**Required action:**
Could you print exactly the lines of the listing below, starting at the line that has "Дизайн – Motka.ru (423, 2555)" and ending at the line that has "СКАУТ (193, 2538)", and only those lines?
[Data listing — start]
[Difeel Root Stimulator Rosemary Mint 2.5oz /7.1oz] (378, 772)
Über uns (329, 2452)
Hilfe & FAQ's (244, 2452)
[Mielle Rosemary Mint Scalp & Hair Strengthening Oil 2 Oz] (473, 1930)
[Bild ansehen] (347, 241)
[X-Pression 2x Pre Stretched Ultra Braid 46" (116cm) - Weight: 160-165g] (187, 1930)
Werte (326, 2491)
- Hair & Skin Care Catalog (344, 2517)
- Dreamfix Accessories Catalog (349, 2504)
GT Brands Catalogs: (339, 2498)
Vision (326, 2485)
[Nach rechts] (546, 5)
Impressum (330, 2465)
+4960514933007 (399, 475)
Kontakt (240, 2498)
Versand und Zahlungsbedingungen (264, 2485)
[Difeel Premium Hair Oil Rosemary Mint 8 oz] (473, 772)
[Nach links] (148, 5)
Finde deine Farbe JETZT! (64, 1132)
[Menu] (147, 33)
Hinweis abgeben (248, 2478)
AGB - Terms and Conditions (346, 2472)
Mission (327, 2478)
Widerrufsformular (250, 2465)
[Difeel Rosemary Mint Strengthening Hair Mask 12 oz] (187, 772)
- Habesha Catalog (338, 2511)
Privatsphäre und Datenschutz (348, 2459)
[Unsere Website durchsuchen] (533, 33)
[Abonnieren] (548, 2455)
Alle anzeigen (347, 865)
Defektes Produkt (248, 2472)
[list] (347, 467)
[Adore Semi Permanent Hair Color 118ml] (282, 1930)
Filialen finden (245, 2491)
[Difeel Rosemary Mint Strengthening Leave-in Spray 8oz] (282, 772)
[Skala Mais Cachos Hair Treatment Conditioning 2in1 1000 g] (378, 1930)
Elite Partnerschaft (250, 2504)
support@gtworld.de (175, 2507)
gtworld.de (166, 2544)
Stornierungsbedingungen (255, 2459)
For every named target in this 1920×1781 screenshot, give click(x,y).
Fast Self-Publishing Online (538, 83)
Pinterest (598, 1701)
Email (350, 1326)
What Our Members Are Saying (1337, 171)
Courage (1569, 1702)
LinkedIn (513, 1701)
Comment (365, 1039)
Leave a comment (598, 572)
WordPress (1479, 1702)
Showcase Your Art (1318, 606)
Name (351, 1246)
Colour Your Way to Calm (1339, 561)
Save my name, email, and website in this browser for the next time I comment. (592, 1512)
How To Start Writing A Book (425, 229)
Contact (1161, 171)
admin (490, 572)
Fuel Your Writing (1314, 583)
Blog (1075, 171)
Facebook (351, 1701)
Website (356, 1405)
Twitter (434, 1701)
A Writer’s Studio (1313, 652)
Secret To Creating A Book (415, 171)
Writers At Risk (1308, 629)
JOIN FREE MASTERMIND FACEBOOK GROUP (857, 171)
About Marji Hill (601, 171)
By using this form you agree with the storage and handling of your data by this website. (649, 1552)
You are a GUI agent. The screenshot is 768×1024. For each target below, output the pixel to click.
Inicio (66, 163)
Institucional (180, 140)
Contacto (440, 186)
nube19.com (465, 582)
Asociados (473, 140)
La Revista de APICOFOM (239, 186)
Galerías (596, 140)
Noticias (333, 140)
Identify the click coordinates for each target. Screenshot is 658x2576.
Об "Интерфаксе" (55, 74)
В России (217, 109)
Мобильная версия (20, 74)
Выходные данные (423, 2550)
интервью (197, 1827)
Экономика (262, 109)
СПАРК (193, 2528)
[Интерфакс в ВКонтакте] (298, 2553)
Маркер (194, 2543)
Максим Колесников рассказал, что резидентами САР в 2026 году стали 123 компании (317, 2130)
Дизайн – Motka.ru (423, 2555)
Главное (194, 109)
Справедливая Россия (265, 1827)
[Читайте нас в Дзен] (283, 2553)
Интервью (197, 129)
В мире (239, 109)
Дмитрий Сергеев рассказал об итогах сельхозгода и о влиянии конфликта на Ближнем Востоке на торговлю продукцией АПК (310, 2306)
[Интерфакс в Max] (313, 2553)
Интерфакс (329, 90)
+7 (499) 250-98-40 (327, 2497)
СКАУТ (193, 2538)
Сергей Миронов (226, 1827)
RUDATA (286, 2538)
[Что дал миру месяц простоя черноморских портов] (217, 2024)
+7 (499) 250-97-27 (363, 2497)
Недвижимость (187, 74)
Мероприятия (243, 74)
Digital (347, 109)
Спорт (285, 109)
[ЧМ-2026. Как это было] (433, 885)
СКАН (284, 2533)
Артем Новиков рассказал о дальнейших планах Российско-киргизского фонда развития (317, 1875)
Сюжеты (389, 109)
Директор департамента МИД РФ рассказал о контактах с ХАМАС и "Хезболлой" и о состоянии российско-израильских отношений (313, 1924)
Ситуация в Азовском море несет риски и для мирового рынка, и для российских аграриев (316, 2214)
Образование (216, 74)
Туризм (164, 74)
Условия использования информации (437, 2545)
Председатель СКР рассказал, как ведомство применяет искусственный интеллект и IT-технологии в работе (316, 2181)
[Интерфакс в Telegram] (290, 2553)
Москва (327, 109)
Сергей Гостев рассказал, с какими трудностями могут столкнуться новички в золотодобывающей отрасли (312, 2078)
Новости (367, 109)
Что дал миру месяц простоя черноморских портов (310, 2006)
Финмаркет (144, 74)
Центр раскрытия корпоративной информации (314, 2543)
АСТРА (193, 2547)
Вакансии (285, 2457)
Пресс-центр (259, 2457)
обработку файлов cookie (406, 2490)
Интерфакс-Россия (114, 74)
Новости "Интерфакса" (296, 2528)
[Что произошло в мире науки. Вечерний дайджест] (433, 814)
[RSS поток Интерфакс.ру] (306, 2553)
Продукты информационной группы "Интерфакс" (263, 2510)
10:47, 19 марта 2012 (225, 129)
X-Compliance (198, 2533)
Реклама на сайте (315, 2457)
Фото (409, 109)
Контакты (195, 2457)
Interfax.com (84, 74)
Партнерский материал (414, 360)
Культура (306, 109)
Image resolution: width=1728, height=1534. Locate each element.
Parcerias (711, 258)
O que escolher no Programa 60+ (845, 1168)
[Data listing — finish]
**Answer box:**
Дизайн – Motka.ru (423, 2555)
Главное (194, 109)
Справедливая Россия (265, 1827)
[Читайте нас в Дзен] (283, 2553)
Интервью (197, 129)
В мире (239, 109)
Дмитрий Сергеев рассказал об итогах сельхозгода и о влиянии конфликта на Ближнем Востоке на торговлю продукцией АПК (310, 2306)
[Интерфакс в Max] (313, 2553)
Интерфакс (329, 90)
+7 (499) 250-98-40 (327, 2497)
СКАУТ (193, 2538)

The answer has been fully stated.